Source: sg.channelasia.tech

Microsoft has released DeepSpeed, a new deep learning optimisation library for PyTorch, that is designed to reduce memory use and train models with better parallelism on existing hardware.

According to a Microsoft Research blog post announcing the new framework, DeepSpeed improves PyTorch model training through a memory optimisation technology that increases the number of possible parameters a model can be trained with, makes better use of the memory local to the GPU, and requires only minimal changes to an existing PyTorch application to be useful.

It’s the minimal impact on existing PyTorch code that has the greatest potential impact. As machine learning libraries grow entrenched, and more applications become dependent on them, there is less room for new frameworks, and more incentive to make existing frameworks more performant and scalable.

PyTorch is already fast when it comes to both computational and development speed, but there’s always room for improvement. Applications written for PyTorch can make use of DeepSpeed with only minimal changes to the code; there’s no need to start from scratch with another framework.

One way DeepSpeed enhances PyTorch is by improving its native parallelism.

In one example, provided by Microsoft in the DeepSpeed documentation, attempting to train a model using PyTorch’s Distributed Data Parallel system across Nvidia V100 GPUs with 32GB of device memory “[ran] out of memory with 1.5 billion parameter models,” while DeepSpeed was able to reach 6 billion parameters on the same hardware.

Another touted DeepSpeed improvement is more efficient use of GPU memory for training.
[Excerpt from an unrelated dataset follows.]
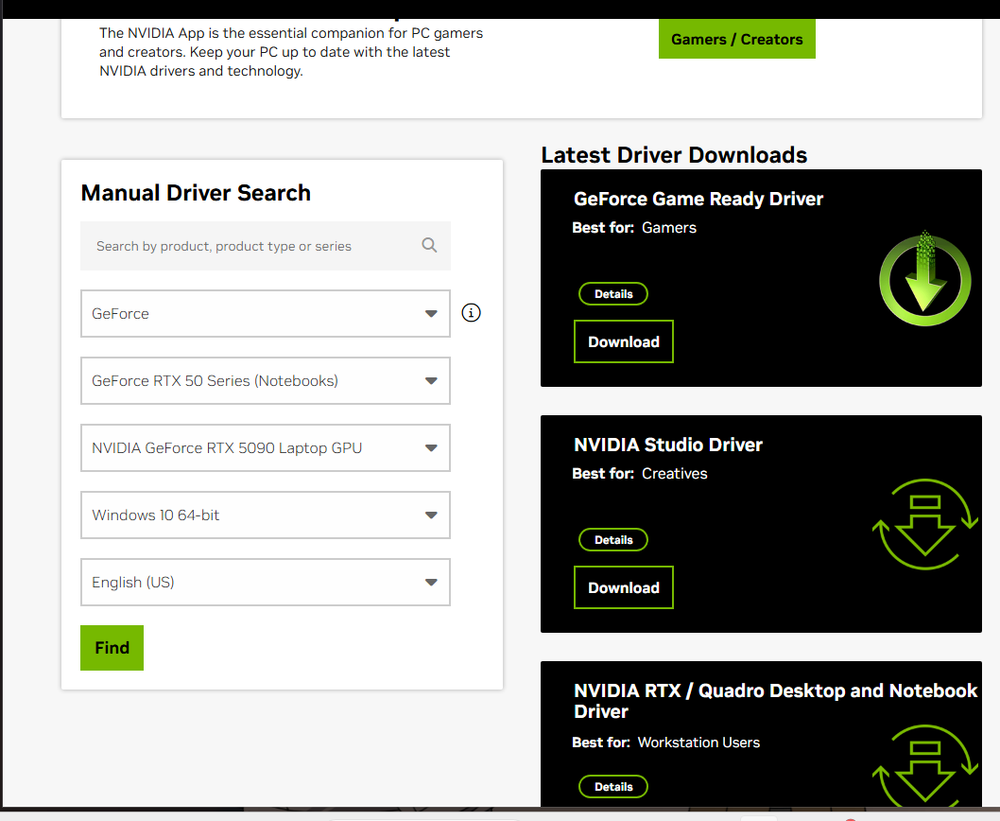The image size is (1000, 821).
Task: Click the green Game Ready download arrow icon
Action: 924,281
By partitioning the model training across GPUs, DeepSpeed allows the needed data to be kept close at hand, reduces the memory requirements of each GPU, and reduces the communication overhead between GPUs.
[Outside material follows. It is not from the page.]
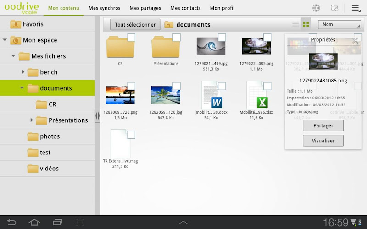Select the photos folder in the tree
Screen dimensions: 367x229
coord(50,136)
A third benefit is allowing for more parameters during model training to improve prediction accuracy. Hyperparameter optimisation, which refers to tuning the parameters or variables of the training process itself, can improve the accuracy of a model but typically at the cost of manual effort and expertise.
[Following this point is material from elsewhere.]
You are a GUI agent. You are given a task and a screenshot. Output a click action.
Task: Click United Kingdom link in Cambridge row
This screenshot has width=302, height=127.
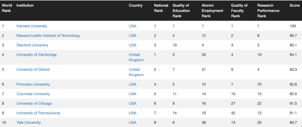click(136, 57)

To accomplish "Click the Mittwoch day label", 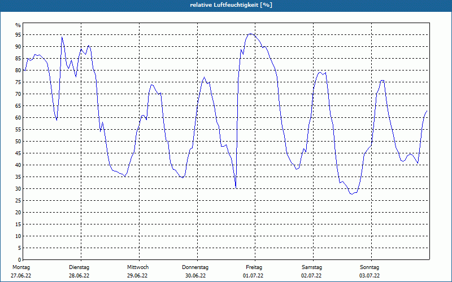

To eliminate the need for expertise and human effort, many machine learning frameworks now support some kind of automated hyperparameter optimisation.

With DeepSpeed, Microsoft claims that “deep learning models with 100 billion parameters” can be trained on “the current generation of GPU clusters at three to five times the throughput of the current best system.”

DeepSpeed is available as free open source under the MIT License. Tutorials in the official repo work with Microsoft Azure, but Azure is not required to use DeepSpeed.